Apparently a Bridge Too Far for SCOTUS

Matthew G. Saroff
3 min readMar 8, 2022

State courts in North Carolina and Pennsylvania have ruled that the Republican led redistricting in those states violates their state constitutions, and by a 6–3 vote, the Supreme Court has ruled that it won’t intervene.

I gotta figure taht this is more of a, “Switch in time that saved nine,” scenario more than anything else.

John Roberts, who voted with the majority, has been a lifelong advocate of voter suppression of minorities, but I think that he was worried about the potential political fallout here:

The Supreme Court on Monday rejected two separate Republican challenges to congressional maps in North Carolina and in Pennsylvania, representing victories for Democrats in two key redistricting fights ahead of the 2022 fall elections.

The court noted that the Pennsylvania case is pending before a lower federal court. There were no noted dissents to that order.

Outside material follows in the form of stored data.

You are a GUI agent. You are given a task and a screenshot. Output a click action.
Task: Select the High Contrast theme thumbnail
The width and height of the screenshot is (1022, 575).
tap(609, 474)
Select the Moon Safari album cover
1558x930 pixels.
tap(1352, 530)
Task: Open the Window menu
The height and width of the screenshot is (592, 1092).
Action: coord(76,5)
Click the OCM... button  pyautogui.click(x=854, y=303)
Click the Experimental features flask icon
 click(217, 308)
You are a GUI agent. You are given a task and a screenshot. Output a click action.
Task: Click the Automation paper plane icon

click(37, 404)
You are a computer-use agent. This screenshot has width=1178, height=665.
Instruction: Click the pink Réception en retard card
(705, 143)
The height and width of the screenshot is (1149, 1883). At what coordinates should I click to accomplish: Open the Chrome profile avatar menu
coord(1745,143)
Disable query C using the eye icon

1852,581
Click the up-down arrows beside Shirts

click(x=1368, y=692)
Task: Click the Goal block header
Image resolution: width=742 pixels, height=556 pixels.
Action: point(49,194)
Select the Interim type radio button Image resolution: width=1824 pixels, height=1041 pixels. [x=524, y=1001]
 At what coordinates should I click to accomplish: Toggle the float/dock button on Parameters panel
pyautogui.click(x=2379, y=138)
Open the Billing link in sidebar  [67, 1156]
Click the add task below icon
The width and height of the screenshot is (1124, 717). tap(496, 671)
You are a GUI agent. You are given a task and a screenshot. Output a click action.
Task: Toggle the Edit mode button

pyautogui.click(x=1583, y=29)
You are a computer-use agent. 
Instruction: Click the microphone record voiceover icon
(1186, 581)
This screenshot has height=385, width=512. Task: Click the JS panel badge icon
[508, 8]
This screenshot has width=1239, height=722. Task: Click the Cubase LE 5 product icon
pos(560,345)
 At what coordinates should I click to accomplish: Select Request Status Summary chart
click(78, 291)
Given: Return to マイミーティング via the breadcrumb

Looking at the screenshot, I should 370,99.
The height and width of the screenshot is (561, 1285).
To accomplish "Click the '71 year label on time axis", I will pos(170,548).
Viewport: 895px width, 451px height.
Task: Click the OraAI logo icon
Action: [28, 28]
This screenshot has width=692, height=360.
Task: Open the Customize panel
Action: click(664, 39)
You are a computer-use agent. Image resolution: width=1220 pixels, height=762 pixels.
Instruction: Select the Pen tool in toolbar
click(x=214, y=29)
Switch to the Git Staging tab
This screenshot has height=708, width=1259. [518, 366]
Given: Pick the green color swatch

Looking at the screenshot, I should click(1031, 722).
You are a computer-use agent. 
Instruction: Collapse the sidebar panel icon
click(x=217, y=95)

The majority in the North Carolina ruling provided no reasoning, as is customary in such emergency orders. Three conservative justices dissented from Monday’s order, arguing the court should restore the map drawn up by the state’s GOP-led Legislature and then consider whether the federal Constitution prevents state courts from reviewing congressional redistricting decisions made by state lawmakers.

“We will have to resolve this question sooner or later, and the sooner we do so, the better,” Justice Samuel Alito wrote, joined by Justices Clarence Thomas and Neil Gorsuch.

Justice Brett Kavanaugh filed a separate opinion saying the issue deserved review but it was too close to the 2022 elections for federal courts to intervene in a state-led process. He observed that he had taken a similar position last month, when he joined a 5–4 majority reinstating Alabama’s congressional maps, which a federal court found violated the Voting Rights Act by concentrating Black voters’ political power in one of the state’s seven House districts.

Gee, that’s mighty white of Justice Kavanaugh, isn’t it?

Also, I wonder if Roberts would have gone the other way if his vote would have made a difference.